タイミングよく黒のトレンチコートを品良く着こなす男性が出て来た。
「伊東先生」
駆け寄るようにして近付くと、微笑んで迎えてくれた。
「松島さん。お疲れさまです」
「お疲れさまです。えっと、どうかなさいましたか?誰かと約束でも?」
矢継ぎ早に聞くと伊東先生は困ったように微笑んだ。
「今日は松島さんに会いに来ました」
「私、ですか?」
連絡はもらっていないし、約束もしていないのになぜ。
首を傾げると、伊東先生の視線が目の位置からズレた。
「ちょっとごめんなさい」
そう言うと伊東先生は突然、私の肩を抱き、そのまま強引に車の助手席に乗せた。
「え?ちょっと、あのっ」
事態が飲み込めない私は、運転席に素早く乗り込んだ伊東先生に問いかける。
「急にどうしたんですか?」
「スタッフの目を気にするんじゃないかと思って」
言われてパッとサイドミラーを見ると、病棟のスタッフがこちらに歩いて来ているのが見えた。

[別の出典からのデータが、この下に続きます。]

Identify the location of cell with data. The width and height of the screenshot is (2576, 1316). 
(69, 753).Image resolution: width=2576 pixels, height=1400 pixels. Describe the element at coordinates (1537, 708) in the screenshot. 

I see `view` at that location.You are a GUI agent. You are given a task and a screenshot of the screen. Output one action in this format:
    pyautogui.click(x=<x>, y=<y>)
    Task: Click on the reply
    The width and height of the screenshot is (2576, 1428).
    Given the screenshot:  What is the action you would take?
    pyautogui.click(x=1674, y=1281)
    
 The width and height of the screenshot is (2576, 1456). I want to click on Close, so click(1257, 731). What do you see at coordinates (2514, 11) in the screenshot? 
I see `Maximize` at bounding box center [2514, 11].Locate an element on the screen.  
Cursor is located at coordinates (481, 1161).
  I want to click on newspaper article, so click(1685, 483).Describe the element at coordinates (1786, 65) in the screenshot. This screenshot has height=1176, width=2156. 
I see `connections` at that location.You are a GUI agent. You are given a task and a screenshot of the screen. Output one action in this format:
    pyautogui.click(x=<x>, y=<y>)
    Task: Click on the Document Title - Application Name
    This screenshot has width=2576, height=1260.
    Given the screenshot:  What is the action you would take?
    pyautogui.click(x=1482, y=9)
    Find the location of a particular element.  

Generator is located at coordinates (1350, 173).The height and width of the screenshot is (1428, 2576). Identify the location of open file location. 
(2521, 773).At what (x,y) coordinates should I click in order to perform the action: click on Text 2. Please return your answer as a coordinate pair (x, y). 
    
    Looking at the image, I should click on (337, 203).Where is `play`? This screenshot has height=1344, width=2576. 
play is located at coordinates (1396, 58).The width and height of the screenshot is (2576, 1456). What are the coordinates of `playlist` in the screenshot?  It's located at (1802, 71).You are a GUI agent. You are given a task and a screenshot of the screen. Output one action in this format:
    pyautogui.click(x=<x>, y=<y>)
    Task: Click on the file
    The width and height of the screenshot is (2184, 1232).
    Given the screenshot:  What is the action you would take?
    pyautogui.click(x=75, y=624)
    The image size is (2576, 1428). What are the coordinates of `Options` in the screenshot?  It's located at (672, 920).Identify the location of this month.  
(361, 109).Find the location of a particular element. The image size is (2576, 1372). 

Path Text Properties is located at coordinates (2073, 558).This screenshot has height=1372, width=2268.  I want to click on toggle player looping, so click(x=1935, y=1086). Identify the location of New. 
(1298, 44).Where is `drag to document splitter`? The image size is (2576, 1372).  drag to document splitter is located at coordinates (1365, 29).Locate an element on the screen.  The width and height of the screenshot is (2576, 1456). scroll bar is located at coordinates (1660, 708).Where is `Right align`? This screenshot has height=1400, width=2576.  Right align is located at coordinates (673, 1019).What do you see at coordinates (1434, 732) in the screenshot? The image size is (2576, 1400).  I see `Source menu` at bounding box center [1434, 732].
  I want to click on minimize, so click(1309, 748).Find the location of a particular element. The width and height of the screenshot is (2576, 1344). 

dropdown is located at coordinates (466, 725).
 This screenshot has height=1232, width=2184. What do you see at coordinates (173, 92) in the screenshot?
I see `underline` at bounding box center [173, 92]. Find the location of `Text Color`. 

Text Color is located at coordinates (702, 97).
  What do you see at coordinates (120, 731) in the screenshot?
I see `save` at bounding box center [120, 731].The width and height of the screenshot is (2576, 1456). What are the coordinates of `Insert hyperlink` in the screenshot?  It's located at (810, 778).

伊東先生と噂が出ていたと尚さんに言われたことを思い出した。
ようやくスタッフの顔色を伺わずに仕事が出来ると思えるようになったのに、一緒のところを見られたらまた顔色伺う生活に戻ってしまう。
出来るだけ隠れるように、首に巻いていたストールを鼻の下まで引き上げ、顔を覆った。
「あ、いや、そこまでしなくても…クク。大丈夫ですよ。車の中まで覗き込んで見るような人は滅多にいないから」
「そうかもしれませんが」
黒目だけ動かし、隣を伺い見ると、口元に拳を当てて笑っていた。
「笑い事じゃないんですよ」
言いながらストールの位置を目元ギリギリまで引き上げる。
それを見た伊東先生はまたククッと笑ってから、ストールを掴んでいる私の手に触れた。
「その姿。ものすごく可愛いですけど、息苦しいでしょう。人は行ったから外して大丈夫ですよ」
手に触れられて、しかも可愛いなんて言われると、どうにも落ち着かなくなる。
急いで首のストールを外し、手の中に収まるくらいに小さく丸めた。
でも大判のストールは収まりきらず、手の中から溢れ出てしまう。
それをなんとか収めようと格闘していると、隣からまた笑い声が起き、手元に手が伸びてきた。
「貸してください」
言われて手のひらを開くと、ストールが取られ、丁寧に伸ばされ、首に巻かれた。
「…っ!」
あまりに近い距離に動揺を隠せない。
「よし。出来た…って大丈夫ですか?顔、真っ赤ですよ?」
「すみません」
露骨に顔を背け、窓の外を見ることで気持ちを落ち着かせる。
「ハハ。松島さんは本当に可愛いですね。つい手を貸してあげたくなるし、綺麗な肌には触れたくなる。嶋津先生が牽制するのも分かります」
「そんなに褒められたものではありませんよ。それより、伊東先生はどうしてここに?」
「松島さんに会いに」
同じ答えを言わせてしまったことに気付いて、申し訳なくて、運転席側を向き、謝る。
「すみません」
「いえ。僕の方こそ連絡もなしに来てしまい、すみません。少しお時間頂きたいのですが」
今日は特に予定はない。
オンコールの当番でもないし。
小さく頷くと伊東先生は喫茶店に連れて来てくれた。